Le CA de RIM a toujours été dominé par les deux fondateurs. Le sang neuf apporté après le scandale des options - RIM a été trouvée coupable en 2007 d'avoir modifié rétroactivement la date d'exercice des options d'achat d'actions - n'a rien changé. La liste des administrateurs proposés pour l'assemblée annuelle du 10 juillet ne comprend aucun spécialiste des technologies, sauf Mike Lazaridis et un ex-président d'IBM Canada. On y retrouve quatre comptables (l'un d'entre eux a 79 ans), quelques financiers et un professeur de stratégie. Le conseil est présidé par Barbara Stymest, ex-chef de la direction de la Bourse de Toronto.

Deux scénarios à l'étude

La survie de RIM inquiète. Le CA a confié à JP Morgan et à RBC Marchés des Capitaux le mandat d'évaluer les options qui s'offrent à RIM pour accroître sa valeur. Cela signifie sa vente en tout ou en partie, ou encore la vente sous licence de ses technologies. Personne ne se risque à estimer la valeur de RIM, malgré ses 2,25 G$ d'avoirs liquides et ses brevets. Elle n'a pas de dette. Elle compte 78 M d'abonnés, mais ce chiffre a probablement plafonné.

RIM travaille sur deux versions du futur BB10 : d'abord, un modèle sans clavier pour concurrencer l'iPhone et le Galaxy (un pari risqué) ; puis, un autre avec clavier pour sa clientèle actuelle (40 % de gens d'affaires).

La chute brutale de ses revenus (- 33 % sur le trimestre précédent et - 43 % sur le même trimestre en 2011) et le coût des mises à pied rendent improbable un profit en 2012. RIM n'est pas encore à l'article de la mort, mais elle pourrait bien devoir être vendue ou renaître sous une autre forme. Un autre joyau de la technologie canadienne des télécoms pourrait passer au stade du souvenir.

MON COMMENTAIRE

J'aime

Alors que plusieurs banques d'Europe sont incapables de se financer par elles-mêmes, les membres des caisses Desjardins achètent environ 25 M$ de parts de capital par jour depuis le 18 juin. L'émission autorisée peut atteindre 1,2 milliard de dollars. Si celle-ci est toute vendue, le ratio de capital de première catégorie de Desjardins atteindra 17,1 %, comparativement au minimum de 12 % imposé par Bâle III, ce qui en fera un groupe très bien capitalisé.

Je n'aime pas

En refusant d'entendre une requête en appel des trois principaux fournisseurs de téléphonie cellulaire au Canada (Rogers, Bell et Telus), la Cour suprême du Canada a accrédité une décision de la Cour d'appel de la Saskatchewan qui avait reconnu le bien-fondé de la décision d'un tribunal inférieur d'autoriser un recours collectif relatif aux frais d'accès prétendument excessifs exigés des abonnés.
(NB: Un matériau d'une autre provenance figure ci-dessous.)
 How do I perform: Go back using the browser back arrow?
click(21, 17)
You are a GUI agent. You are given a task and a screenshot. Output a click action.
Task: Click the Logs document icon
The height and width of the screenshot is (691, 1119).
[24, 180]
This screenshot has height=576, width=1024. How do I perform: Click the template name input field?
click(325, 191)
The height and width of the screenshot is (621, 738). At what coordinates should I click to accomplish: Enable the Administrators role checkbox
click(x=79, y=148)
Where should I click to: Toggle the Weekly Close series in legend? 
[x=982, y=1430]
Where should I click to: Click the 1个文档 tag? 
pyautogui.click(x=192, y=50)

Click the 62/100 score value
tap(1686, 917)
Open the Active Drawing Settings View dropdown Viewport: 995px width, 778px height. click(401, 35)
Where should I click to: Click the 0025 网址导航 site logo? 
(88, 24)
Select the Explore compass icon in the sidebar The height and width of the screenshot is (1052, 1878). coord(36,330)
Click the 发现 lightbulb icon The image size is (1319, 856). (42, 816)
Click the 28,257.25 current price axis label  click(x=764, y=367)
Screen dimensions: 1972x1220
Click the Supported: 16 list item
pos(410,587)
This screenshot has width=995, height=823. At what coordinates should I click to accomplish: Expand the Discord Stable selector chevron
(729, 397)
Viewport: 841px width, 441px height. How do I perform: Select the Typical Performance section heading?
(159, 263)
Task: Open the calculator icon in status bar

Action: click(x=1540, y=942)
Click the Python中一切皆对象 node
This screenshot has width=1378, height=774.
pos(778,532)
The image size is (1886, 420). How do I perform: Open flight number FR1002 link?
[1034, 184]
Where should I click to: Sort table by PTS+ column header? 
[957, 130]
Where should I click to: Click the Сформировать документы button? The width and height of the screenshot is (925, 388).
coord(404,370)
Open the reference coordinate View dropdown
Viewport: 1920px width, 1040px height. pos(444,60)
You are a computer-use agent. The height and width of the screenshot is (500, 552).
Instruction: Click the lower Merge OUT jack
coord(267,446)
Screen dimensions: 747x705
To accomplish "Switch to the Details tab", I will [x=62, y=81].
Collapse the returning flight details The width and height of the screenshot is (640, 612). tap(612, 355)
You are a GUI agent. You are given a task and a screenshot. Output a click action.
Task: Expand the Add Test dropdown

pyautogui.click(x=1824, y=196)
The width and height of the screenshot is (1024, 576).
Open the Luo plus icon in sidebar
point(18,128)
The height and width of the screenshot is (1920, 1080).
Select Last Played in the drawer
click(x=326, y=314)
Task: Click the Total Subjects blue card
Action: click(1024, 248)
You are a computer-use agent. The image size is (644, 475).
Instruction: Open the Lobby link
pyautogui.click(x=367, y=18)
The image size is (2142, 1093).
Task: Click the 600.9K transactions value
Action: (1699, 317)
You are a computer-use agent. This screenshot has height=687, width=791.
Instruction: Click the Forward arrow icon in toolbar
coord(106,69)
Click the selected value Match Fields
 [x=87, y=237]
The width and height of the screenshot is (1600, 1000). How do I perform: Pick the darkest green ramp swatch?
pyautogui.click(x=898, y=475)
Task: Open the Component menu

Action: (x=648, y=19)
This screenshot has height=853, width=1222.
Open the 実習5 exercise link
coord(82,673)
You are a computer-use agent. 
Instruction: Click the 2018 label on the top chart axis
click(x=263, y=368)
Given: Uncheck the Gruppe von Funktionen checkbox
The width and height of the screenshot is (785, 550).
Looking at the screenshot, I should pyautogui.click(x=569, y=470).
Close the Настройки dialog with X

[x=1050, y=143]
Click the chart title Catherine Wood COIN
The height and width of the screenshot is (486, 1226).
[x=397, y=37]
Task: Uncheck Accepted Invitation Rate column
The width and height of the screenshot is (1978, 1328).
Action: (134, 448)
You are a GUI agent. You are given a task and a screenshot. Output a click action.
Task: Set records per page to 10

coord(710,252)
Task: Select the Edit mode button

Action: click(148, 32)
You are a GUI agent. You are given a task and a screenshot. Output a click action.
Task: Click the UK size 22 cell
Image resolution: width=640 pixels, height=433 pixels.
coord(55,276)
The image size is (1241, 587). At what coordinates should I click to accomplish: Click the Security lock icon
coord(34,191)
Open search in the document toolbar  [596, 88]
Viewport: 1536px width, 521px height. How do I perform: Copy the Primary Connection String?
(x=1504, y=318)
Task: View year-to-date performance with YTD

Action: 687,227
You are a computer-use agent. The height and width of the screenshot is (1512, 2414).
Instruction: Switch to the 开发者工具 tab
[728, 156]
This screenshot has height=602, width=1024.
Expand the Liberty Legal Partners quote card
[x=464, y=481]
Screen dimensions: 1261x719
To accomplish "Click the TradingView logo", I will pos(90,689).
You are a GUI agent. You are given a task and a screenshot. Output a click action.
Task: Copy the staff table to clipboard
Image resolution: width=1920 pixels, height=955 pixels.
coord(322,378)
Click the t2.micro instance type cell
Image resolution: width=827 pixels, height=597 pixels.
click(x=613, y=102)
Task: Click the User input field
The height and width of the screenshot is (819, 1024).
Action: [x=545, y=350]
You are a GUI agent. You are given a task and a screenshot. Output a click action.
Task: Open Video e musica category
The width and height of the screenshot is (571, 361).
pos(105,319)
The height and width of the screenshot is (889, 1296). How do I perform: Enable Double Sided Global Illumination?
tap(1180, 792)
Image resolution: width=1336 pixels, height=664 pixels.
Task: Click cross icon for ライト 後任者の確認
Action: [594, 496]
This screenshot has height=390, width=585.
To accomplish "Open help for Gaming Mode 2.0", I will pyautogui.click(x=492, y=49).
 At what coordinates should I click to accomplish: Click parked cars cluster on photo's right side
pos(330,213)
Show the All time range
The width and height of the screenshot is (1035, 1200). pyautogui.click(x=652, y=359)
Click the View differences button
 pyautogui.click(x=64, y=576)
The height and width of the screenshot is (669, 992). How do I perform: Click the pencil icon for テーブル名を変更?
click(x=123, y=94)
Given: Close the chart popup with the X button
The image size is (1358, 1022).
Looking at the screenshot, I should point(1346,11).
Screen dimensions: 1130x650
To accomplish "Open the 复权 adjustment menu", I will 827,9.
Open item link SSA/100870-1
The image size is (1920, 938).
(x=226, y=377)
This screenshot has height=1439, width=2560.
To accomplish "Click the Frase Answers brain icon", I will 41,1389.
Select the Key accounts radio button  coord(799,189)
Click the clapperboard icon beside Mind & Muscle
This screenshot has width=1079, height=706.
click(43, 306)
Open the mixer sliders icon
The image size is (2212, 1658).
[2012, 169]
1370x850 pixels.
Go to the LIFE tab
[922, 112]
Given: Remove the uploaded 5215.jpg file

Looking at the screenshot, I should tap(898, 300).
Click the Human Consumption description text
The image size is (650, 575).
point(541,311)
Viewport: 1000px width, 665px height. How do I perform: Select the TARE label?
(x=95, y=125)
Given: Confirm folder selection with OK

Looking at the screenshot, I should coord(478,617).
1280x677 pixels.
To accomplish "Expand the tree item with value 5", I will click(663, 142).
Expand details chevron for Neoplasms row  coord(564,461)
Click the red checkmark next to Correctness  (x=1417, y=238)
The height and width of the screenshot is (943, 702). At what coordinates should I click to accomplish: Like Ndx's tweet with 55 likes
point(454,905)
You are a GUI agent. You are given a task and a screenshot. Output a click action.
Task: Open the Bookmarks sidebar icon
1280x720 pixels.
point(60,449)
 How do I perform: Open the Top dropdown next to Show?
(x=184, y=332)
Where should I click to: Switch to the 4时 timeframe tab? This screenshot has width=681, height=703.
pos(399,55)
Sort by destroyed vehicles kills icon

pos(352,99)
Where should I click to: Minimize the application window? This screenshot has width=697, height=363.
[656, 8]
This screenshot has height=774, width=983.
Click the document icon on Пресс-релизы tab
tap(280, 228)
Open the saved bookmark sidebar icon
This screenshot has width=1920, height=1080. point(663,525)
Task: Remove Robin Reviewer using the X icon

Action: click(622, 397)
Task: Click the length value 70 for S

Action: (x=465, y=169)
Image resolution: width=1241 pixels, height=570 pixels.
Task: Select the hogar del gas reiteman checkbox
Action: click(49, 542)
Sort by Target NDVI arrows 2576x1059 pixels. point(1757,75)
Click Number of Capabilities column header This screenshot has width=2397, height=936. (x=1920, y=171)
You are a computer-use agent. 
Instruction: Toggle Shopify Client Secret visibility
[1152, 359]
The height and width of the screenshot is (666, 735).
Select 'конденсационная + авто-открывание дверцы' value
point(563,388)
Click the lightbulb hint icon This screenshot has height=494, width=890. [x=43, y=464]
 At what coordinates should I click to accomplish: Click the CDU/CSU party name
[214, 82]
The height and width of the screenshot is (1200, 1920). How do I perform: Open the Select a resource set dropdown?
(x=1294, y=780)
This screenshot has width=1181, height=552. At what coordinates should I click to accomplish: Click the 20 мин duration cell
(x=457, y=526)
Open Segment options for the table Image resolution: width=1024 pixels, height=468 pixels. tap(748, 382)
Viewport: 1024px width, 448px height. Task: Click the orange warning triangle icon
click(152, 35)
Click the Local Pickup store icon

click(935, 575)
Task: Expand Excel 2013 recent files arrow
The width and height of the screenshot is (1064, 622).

Selon la requête des plaignants, les abonnés de six sociétés canadiennes de téléphonie cellulaire auraient payé, depuis 1987, jusqu'à 18 G$ de trop en «frais d'accès» à ce service. Selon l'OCDE, le Canada arrivait au premier rang de ses pays membres, en 2009, pour ce qui est du coût de la téléphonie cellulaire.